- Final 1Q GDP rose .7% versus estimates of a .8% gain and a prior estimate of a .6% gain.
- Final 1Q Personal Consumption rose 4.2% versus estimates of a 4.4% gain and a prior estimate of a 4.4% increase.
- Final 1Q GDP Price Index rose 4.2% versus estimates of a 4.2% gain and a prior estimate of a 4.0% increase.
- Final 1Q Core PCE QoQ rose 2.4% versus estimates of a 2.2% gain and a prior estimate of a 2.2% increase.
- Initial Jobless Claims for last week fell to 313K versus estimates of 315K and 326K the prior week.
- Continuing Claims fell to 2490K versus estimates of 2500K and 2517K prior.
BOTTOM LINE: The US economy expanded at an annual pace of .7 percent in the first quarter, Bloomberg reported.
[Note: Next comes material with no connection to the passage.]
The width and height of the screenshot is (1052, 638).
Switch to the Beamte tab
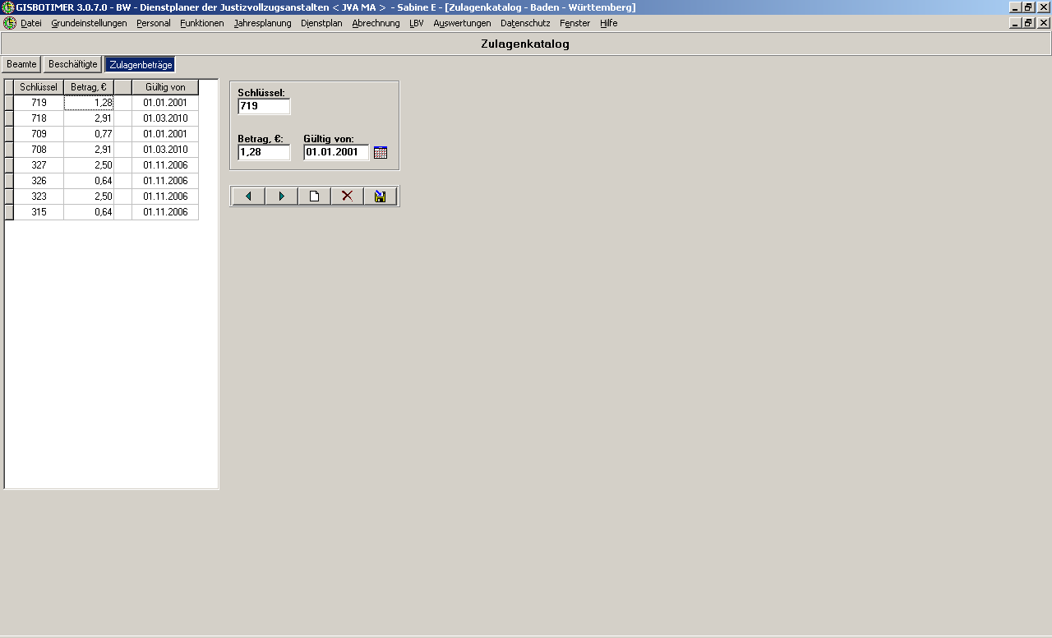point(21,64)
According to economists, this quarter was the low point for the year as the trade deficit narrows and corporate spending accelerates. Spending on residential construction fell at a 15.8% annual pace last quarter versus a 19.8% pace in the fourth quarter. The decline subtracted .9 percentage point from growth. I continue to believe US growth will come in at 3%+ this quarter before decelerating modestly below trend in 3Q.
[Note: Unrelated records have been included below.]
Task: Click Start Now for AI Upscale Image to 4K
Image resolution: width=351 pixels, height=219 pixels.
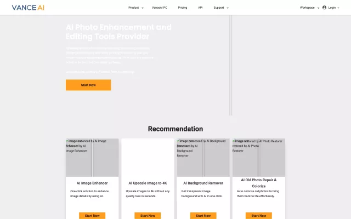Action: (148, 216)
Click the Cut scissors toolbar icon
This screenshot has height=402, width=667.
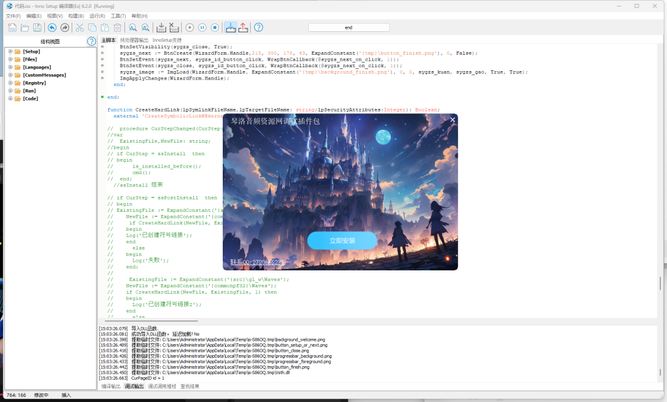coord(79,27)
Fewer Americans filed first-time claims for unemployment benefits last week, signaling the labor market remains healthy, Bloomberg said. The four-week moving average of jobless claims rose to 316,000 from 315,000 the prior week. The unemployment rate among those eligible for benefits, which tracks the US unemployment rate, held steady at 1.9% for the ninth consecutive week. The unemployment rate is currently a historically low 4.5%. I continue to believe the job market will remain healthy over the intermediate-term without generating substantial unit labor costs increases.